Dulu juga begitu. Awal saya ngaji di masjid yang satu lingkungan enak-enak saja yang saya rasakan. Namun ketika masuk ke masjid yang jemaahnya beragam, pertanyaan pun mulai di luar tema, bahkan menghujat fikih kita. Seperti ini bagi saya adalah tantangan. Kalau tidak dijawab dengan argumen yang kuat taruhannya jemaah kita yang ragu dengan Amaliahnya. Alhamdulillah sejauh ini Allah memberi kemudahan dalam menjawab.
Dua Dalil
Akhirnya metode kajian saya di perkotaan ini adalah menyajikan 2 dalil, baik pro dan kontra. Saya persilakan opsi akhir berada dalam keputusan mereka. Tapi tentu di bagian akhir saya menguatkan dalil ulama kita. Dengan begitu, bagi jemaah kita makin mantap dengan Amaliahnya, sementara di luar kita bisa memahami dalil kita.
Contohnya saat beberapa hari lalu ngaji bersama jemaah ibu-ibu Masjid Al-Falah, Surabaya. Giliran dalil Qunut saya sampaikan kedua pendapat Mazhab yang menganjurkan Qunut dan yang tidak.
Bagi yang berpendapat tidak ada Qunut Subuh karena menilai Qunut tersebut adalah Qunut Nazilah (Doa karena ada musibah umat Islam). Sedangkan hadis Imam Ahmad dinilai dlaif oleh mereka.

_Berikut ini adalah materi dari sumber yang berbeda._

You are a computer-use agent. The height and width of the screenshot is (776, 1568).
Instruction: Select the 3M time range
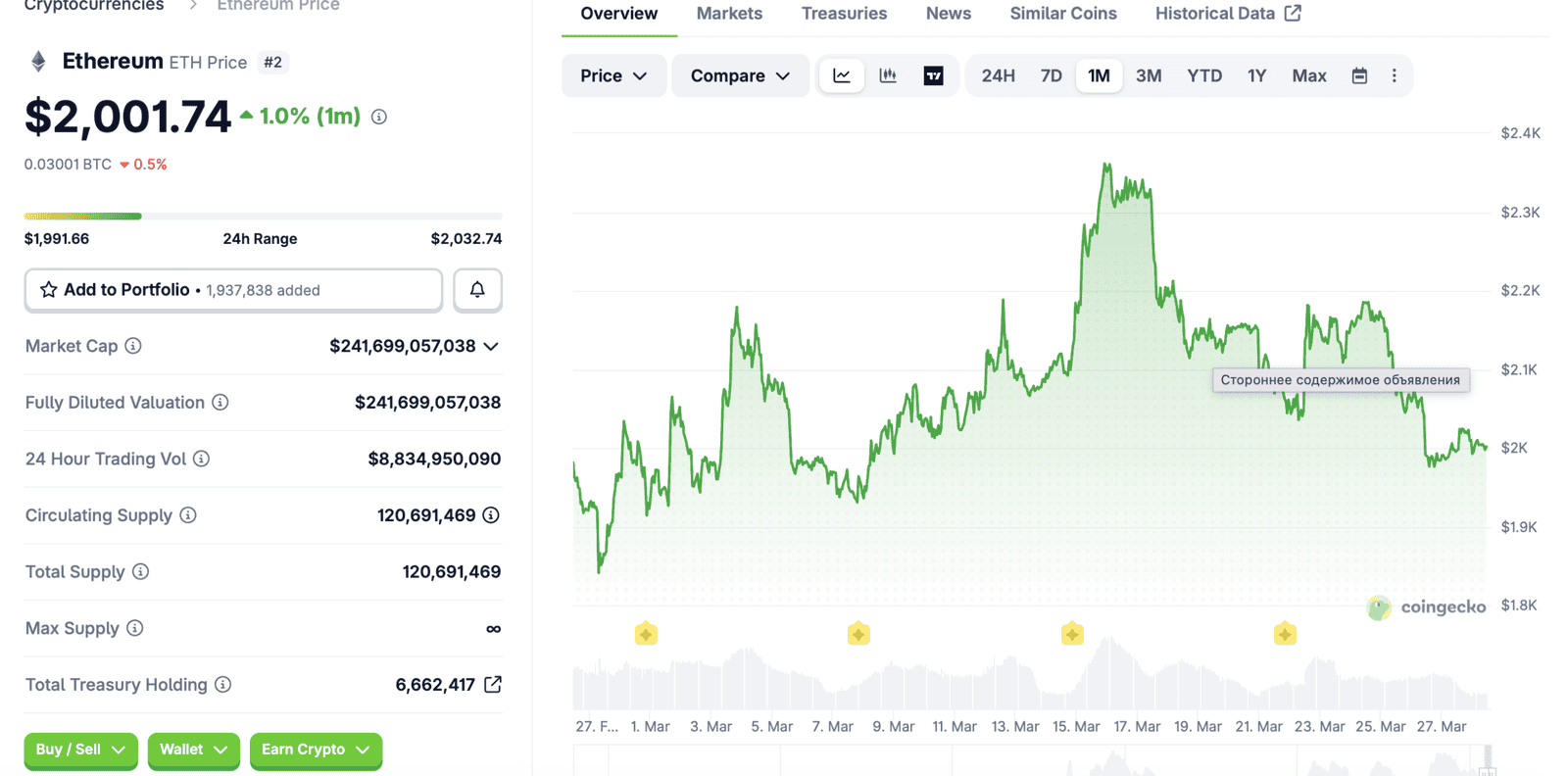(x=1148, y=75)
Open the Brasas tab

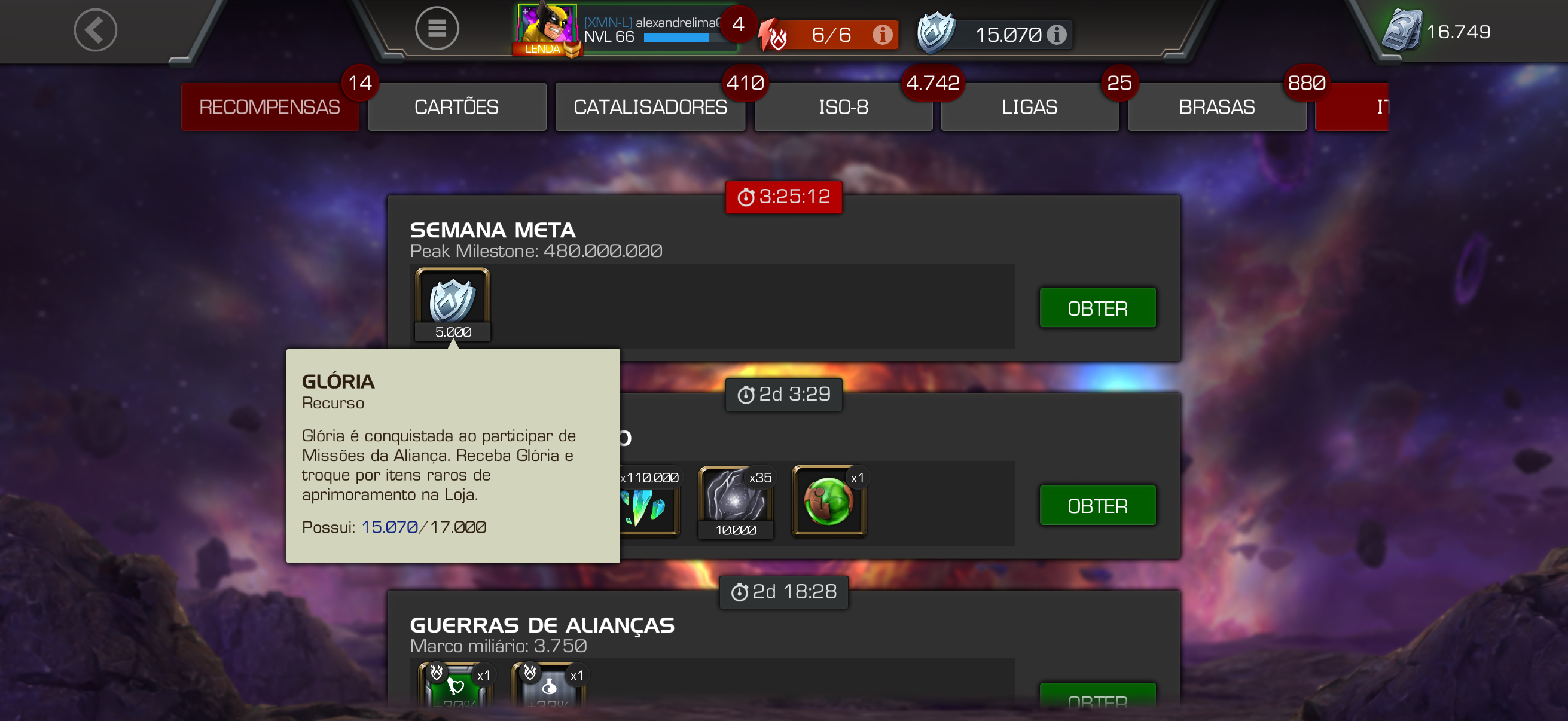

Hadis yang menegaskan bahwa Nabi meninggalkan Qunut adalah hadis berikut:
عَنْ أَنَسٍ أَنَّ رَسُولَ اللَّهِ -صلى الله عليه وسلم- قَنَتَ شَهْرًا يَدْعُو عَلَى أَحْيَاءٍ مِنْ أَحْيَاءِ الْعَرَبِ ثُمَّ تَرَكَهُ.
Dari Anas bahwa Nabi melakukan Qunut selama satu bulan mendoakan untuk Kabilah di Arab, Lalu Nabi meninggalkan Qunut (Muslim)
Sementara bagi yang menjalankan Qunut adalah hadis berikut:
عَنْ أَنَسِ بْنِ مَالِكٍ قَالَ مَا زَالَ رَسُولُ اللهِ يَقْنُتُ فِي الْفَجْرِ حَتَّى فَارَقَ الدُّنْيَا.(رواه أحمد والدارقطني).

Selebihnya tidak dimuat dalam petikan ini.